Many left-leaning, middle-class Americans speak of kids as though they are impositions, or means to an end.

Jay Caspian Kang

A new book by Anastasia Berg and Rachel Wiseman, “What Are Children For?,” is an engaging, literary investigation into why so many highly educated, financially comfortable women in the United States are ambivalent about having children, and how we should actually think about that decision. (I recently interviewed the authors on a podcast that I co-host.) To understand the reasoning of their contemporaries, Berg and Wiseman distributed surveys and conducted interviews with “dozens of Zoomers, millennials, and Gen Xers.” More than ninety per cent of their respondents had a college degree, they note, and nearly seventy per cent had a graduate degree. This focus on the middle and upper middle class might feel limiting, especially for a book with such an ambitious title, but the public conversation about the relative morality of having children has been shaped, to a great degree, by this demographic.
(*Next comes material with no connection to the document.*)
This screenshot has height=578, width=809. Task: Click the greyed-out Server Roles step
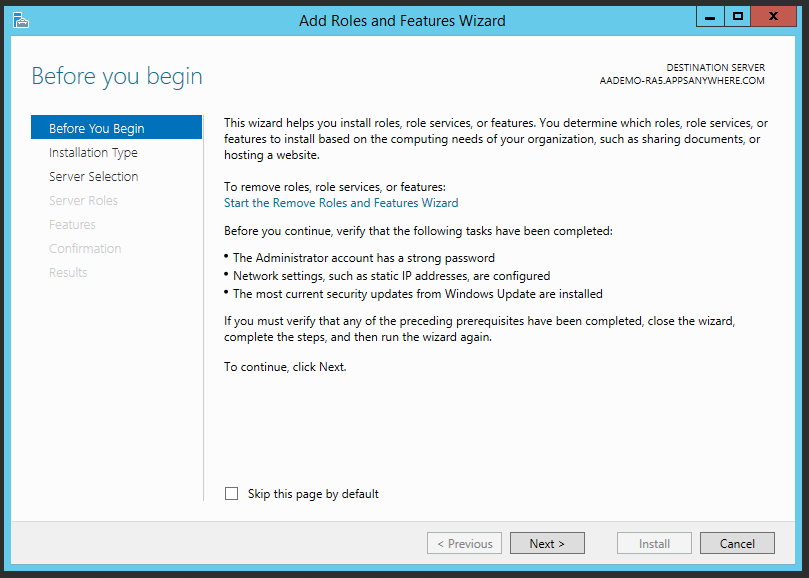click(x=83, y=201)

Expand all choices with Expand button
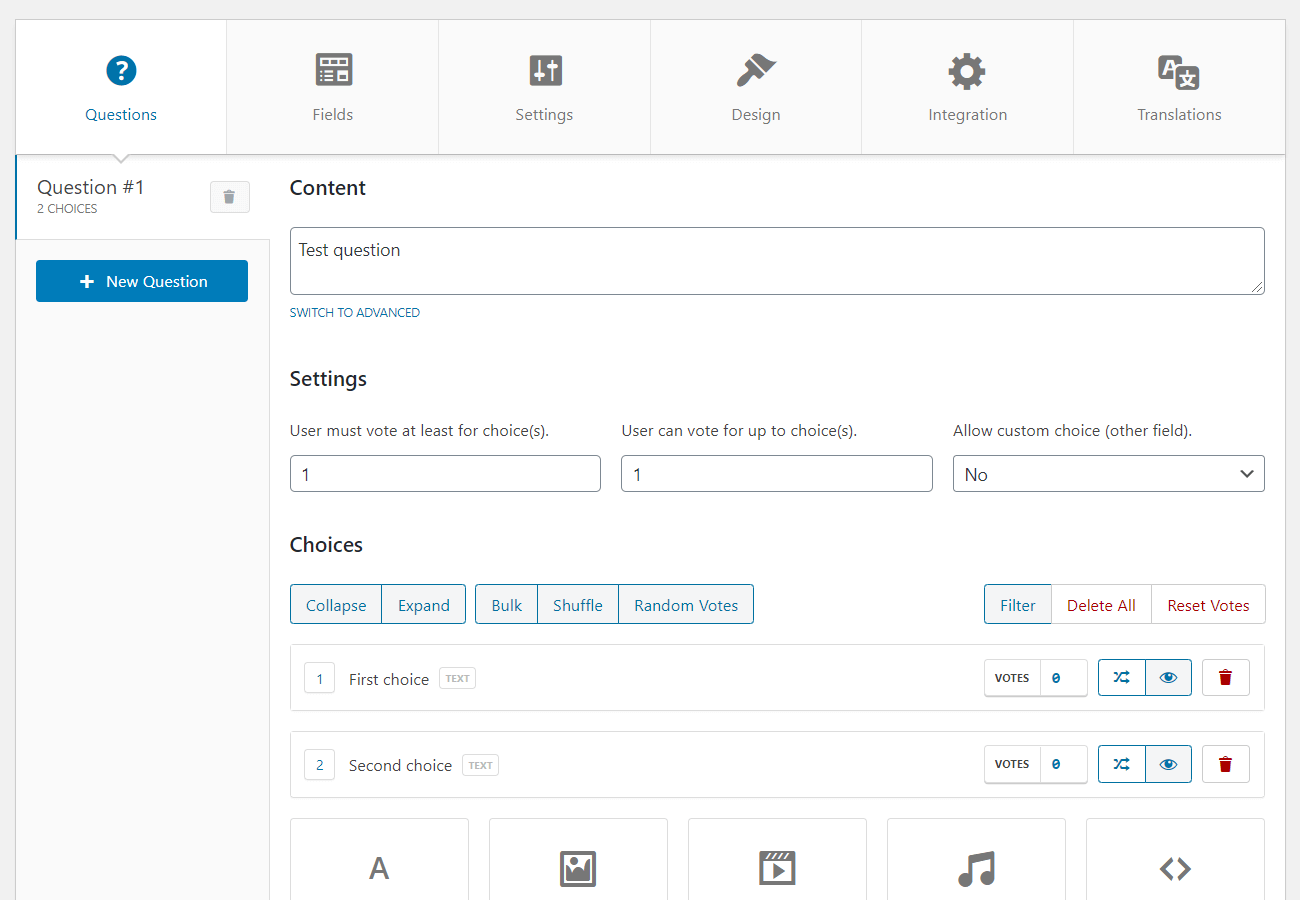point(424,605)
Within this larger discourse, Berg and Wiseman see a landscape of beleaguered people who have leaned a bit too far into their political and cultural beliefs, trading in the joys of life for an overly determinative belief that children will suffer inescapable misery. The thought of having children, in these mostly progressive circles, is often weighed against rising existential risk, whether stemming from climate change, the emergence of the far right, or even artificial intelligence. This, the authors point out, is a weird way to talk about kids. And they envision a near future in which that conversation becomes further polarized, with the anti-abortion right on one side and an increasingly anti-natalist left on the other. This outcome, they think, would be disastrous. “Simply put,” Wiseman writes, in the book’s introduction, “the question of whether or not to have a family is too important to allow it to be a casualty of the culture war.”